Later I scanned the next seven of Charles Keeping’s inimitable illustrations to Charles Dickens’s “Nicholas Nickleby”.

‘Mr Tix transferred his admiration to some elegant articles of wearing apparel, while Mr Scaley proceeded to the minute consideration of a pimple on his chin’

‘The two combatants chopped away until the swords emitted a shower of sparks’ is a typical balanced depiction of action from Mr Keeping.

‘There bounded onto the stage a little girl in a dirty white frock who turned a pirouette’. Nothing less than a full page would suffice for her.

In ‘Two strong little boys were dragging the phenomenon in different directions as a trial of strength’, Mr Keeping has shown how balance is maintained by their planted stances.

To depict the distance between the higher admirer and the performer on stage in ‘The warmth of her reception was mainly attributable to a most persevering umbrella in the upper boxes’ the artist has used the different levels of the double spread.

‘Lord Verisoft threw himself along the sofa in order to bring his lips nearer to the old man’s ear’

In ‘ We come on a mission, Mrs Nickleby’ ‘ the success of the smarmy flattery is clearly apparent.

This evening we dined on Jackie’s tasty liver and bacon; firm boiled potatoes and carrots; and tender cabbage and runner beans, with which she drank Hoegaarden and I drank more of the Malbec.

Meet Nugget Junior

This morning while gardening Jackie photographed

rose Emily Gray, a highly scented rambler gracing

the back drive border out of sight in this shot;

clematis Doctor Ruppel climbing the weeping birch;

a row of blue irises with the bonus of a yellow stowaway in the bag of bulbs;


and his son Junior, still not qualified to wear the red jersey.

After lunch I managed the photoshoot.

On the kitchen corner of the patio we have delicate magenta gladioli Byzantinus blending with deep blue verbena Vectura and pink pelargoniums,

in turn reflecting similarly hued diascia potted above cascading Erigeron.

Nearby stands this peach rose we inherited.

Ornamental alliums of a number of varieties are gradually un-peeling throughout the garden.

Nugget attempted to encourage his son to feed from the suet pellet tray, but the youngster was deterred by my wandering around

the vicinity of the wisteria arbour.

I therefore focussed on this from above, showing how the rose Paul’s Scarlet and the clematis Star of India are poised to replace the fading pale blue blooms.

Later Jackie came in for her camera when Nugget and Junior both occupied the tray.
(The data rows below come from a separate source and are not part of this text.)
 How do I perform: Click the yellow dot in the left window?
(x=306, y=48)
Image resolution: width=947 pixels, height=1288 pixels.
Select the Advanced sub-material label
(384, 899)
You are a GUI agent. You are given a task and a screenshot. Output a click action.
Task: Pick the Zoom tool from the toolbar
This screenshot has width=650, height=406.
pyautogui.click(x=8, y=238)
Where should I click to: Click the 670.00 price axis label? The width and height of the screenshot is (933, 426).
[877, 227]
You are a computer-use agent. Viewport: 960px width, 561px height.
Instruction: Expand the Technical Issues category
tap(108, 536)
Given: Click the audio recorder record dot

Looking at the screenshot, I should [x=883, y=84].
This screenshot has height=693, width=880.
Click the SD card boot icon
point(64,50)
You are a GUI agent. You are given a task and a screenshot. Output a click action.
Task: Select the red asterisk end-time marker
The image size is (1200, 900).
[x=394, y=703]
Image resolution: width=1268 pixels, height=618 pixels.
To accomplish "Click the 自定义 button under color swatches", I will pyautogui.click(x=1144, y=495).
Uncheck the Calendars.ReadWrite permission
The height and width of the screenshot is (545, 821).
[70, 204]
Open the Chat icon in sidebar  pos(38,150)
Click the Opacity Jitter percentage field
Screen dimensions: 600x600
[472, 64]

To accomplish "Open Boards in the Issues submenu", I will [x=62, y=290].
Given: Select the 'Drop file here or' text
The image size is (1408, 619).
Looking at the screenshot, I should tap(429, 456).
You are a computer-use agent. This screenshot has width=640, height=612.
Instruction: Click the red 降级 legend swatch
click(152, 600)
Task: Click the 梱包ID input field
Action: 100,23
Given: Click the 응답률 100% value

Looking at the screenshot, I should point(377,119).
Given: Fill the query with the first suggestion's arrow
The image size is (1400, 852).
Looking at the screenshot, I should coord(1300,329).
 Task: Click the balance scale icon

Unfortunately they were gone by the time she returned.

Later, Nugget left Junior to his own devices while he flew off with a pellet for the next brood. Apparently robins are such prolific breeders that they can produce 3 to 5 clutches of up to five eggs a year. As soon as the youngsters earn the red jersey they are chased off by their father, so Junior will soon go and find someone else’s garden.

The marigolds in the Oval Bed continue to proliferate.

In the Rose Garden For Your Eyes Only is bushing out nicely, while Gloriana towers above it;

Schoolgirl vaults the arbour;

and flamboyant Festive Jewel,

sprightly Summer Wine and middle-aged Madame Alfred Carriere

carelessly cavort in concert.

This evening we dined on minted lamb steaks, boiled new potatoes; crunchy carrots and cauliflower; and firm Brussels sprouts with which Jackie drank Hoegaarden and I drank more of the El Zumbido Garnacha, Syrah.